## TEXT EXTRACT:

◇ ◇ ◇

Big Data, Big Potential for Big Problems

Brian Wood Blog

Data is not information — it is necessary but not sufficient.

Raise that by a few orders of magnitude (i.e., big data) and it’s easy to come (quickly) to the wrong conclusions.

Original article by Bob Lewis in InfoWorld.

Emphasis in red added by me.

Brian Wood, VP Marketing


Big data’s pitfall: Answers that are clear, compelling, and wrong

Doing big data right takes sophisticated techniques to ensure ad hoc results are reliable

The cloud’s dark secret is integration — most implementations don’t include it, whether IaaS, PaaS, or SaaS. Big data has its own dark secret — that, as Mark Twain once pointed out, it ain’t what you don’t know that gets you into trouble. It’s what you do know that ain’t so.

Big data will make decision makers more certain. Making them more right? That’s more doubtful.

There are three pieces to this puzzle, even beyond the big data cultural challenges mentioned last week: quality assurance, spurious correlations, and the well-known but often-ignored challenges associated with statistically analyzing data that weren’t collected with the analyses in mind. Each presents grave dangers to a company’s decision-making health.

Big data danger No. 1: Quality assurance
Just because someone has access to a database and a bunch of BI tools with which to mine it doesn’t mean they know what they’re doing. Even with all of the right technical skills, it’s easy to generate convincing-looking statistics that are wrong.

◇ ◇ ◇

[Rows on where targets appear]
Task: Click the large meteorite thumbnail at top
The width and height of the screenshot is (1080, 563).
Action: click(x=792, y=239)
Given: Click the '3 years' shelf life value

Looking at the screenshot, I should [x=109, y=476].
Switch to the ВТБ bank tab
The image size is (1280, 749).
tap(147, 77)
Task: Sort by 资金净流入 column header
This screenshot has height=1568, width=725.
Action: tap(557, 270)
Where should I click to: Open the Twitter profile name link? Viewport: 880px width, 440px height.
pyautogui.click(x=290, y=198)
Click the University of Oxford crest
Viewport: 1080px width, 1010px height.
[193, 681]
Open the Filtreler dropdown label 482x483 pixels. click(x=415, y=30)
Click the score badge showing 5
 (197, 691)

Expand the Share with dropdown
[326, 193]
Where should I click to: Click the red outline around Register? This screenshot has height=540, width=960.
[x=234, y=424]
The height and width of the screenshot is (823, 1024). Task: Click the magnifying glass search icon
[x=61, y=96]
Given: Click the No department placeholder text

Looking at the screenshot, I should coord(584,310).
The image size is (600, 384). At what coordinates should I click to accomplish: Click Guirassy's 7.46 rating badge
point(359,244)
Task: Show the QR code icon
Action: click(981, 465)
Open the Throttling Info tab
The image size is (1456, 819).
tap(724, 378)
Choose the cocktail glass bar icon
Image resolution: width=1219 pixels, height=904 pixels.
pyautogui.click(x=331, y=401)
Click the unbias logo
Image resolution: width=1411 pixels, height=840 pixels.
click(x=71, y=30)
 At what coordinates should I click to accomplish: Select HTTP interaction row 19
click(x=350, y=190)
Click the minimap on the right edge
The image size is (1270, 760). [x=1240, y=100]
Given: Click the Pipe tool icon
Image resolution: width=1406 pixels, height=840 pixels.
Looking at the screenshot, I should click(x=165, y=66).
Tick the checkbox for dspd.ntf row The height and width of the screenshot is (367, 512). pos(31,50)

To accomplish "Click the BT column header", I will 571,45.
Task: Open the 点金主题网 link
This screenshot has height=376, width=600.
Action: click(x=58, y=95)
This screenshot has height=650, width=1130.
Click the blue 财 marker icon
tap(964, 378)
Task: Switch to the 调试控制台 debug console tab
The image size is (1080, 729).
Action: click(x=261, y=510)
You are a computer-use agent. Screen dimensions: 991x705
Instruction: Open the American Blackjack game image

◇ ◇ ◇

## PROBLEMS:
- A) Repeat, word for word, the part of the big data article starting at "Emphasis in red" and ending at "that ain’t so.".
- B) Who wrote the original big data article, and in which publication did it appear?
- C) In one to three sentences, explain why the big data article treats quality assurance as a danger.

## COMPLETE ANSWERS:
- A)
Emphasis in red added by me.

Brian Wood, VP Marketing


Big data’s pitfall: Answers that are clear, compelling, and wrong

Doing big data right takes sophisticated techniques to ensure ad hoc results are reliable

The cloud’s dark secret is integration — most implementations don’t include it, whether IaaS, PaaS, or SaaS. Big data has its own dark secret — that, as Mark Twain once pointed out, it ain’t what you don’t know that gets you into trouble. It’s what you do know that ain’t so.

- B) Bob Lewis wrote it, and it appeared in InfoWorld.

- C) Having access to a database and a set of BI tools doesn't mean someone knows what they're doing. Even with all the right technical skills, it's easy to produce convincing-looking statistics that are wrong.